About this exercise:
Using the material that follows, output exactly the lines from the one containing "Gift Cards (255, 2063)" through the one containing "Identify the click", with both ends kept.

:: Information supplied

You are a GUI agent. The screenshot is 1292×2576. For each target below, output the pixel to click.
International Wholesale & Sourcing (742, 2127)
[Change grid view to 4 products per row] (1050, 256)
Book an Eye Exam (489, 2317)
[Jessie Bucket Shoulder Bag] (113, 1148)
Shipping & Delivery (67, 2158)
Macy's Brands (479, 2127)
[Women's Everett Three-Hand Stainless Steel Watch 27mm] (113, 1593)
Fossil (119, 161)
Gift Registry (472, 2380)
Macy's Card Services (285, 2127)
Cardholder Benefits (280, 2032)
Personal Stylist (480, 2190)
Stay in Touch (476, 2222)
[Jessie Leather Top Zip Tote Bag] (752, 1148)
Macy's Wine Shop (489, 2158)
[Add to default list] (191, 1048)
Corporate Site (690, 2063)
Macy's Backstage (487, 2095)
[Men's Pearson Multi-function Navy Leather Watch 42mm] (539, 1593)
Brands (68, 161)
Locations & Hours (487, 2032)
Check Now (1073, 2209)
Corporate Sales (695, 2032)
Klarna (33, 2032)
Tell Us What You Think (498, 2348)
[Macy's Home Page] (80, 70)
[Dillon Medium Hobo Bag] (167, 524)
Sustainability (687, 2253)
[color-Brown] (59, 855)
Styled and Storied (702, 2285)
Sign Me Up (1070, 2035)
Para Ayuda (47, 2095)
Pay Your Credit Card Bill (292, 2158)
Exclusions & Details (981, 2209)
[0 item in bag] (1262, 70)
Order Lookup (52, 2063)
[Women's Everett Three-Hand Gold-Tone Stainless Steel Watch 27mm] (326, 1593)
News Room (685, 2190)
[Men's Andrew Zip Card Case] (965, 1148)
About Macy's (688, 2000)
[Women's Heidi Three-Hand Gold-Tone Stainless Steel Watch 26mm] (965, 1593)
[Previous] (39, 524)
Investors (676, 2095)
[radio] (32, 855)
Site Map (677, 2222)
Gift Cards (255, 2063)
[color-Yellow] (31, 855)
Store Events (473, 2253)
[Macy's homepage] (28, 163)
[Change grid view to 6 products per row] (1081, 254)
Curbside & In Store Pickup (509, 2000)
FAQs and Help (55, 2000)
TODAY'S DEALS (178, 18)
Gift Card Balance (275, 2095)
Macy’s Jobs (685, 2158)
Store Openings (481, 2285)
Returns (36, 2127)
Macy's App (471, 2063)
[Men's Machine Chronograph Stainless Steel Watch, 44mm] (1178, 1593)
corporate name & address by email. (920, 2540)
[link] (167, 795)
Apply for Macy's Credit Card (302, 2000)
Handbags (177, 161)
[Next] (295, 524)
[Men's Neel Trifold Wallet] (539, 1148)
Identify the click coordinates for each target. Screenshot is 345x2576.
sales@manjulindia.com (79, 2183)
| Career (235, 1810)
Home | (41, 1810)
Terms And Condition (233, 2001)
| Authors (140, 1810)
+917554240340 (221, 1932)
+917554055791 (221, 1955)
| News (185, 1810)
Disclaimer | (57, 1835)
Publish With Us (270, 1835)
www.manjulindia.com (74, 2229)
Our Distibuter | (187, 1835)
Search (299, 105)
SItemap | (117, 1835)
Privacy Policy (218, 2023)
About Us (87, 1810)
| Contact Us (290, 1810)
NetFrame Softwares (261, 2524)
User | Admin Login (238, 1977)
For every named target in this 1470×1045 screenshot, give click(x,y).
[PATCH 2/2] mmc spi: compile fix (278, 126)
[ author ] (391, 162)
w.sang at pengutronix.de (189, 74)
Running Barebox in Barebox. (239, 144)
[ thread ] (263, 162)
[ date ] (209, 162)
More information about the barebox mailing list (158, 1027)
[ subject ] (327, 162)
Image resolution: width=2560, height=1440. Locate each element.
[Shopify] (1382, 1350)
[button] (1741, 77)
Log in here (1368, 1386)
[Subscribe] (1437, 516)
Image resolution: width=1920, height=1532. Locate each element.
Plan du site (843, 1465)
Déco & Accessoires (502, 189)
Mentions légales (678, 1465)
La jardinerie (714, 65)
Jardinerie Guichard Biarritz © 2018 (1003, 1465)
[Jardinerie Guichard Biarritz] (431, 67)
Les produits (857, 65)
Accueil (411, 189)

::::

Task output:
Gift Cards (255, 2063)
[color-Yellow] (31, 855)
Store Events (473, 2253)
[Macy's homepage] (28, 163)
[Change grid view to 6 products per row] (1081, 254)
Curbside & In Store Pickup (509, 2000)
FAQs and Help (55, 2000)
TODAY'S DEALS (178, 18)
Gift Card Balance (275, 2095)
Macy’s Jobs (685, 2158)
Store Openings (481, 2285)
Returns (36, 2127)
Macy's App (471, 2063)
[Men's Machine Chronograph Stainless Steel Watch, 44mm] (1178, 1593)
corporate name & address by email. (920, 2540)
[link] (167, 795)
Apply for Macy's Credit Card (302, 2000)
Handbags (177, 161)
[Next] (295, 524)
[Men's Neel Trifold Wallet] (539, 1148)
Identify the click coordinates for each target. Screenshot is 345x2576.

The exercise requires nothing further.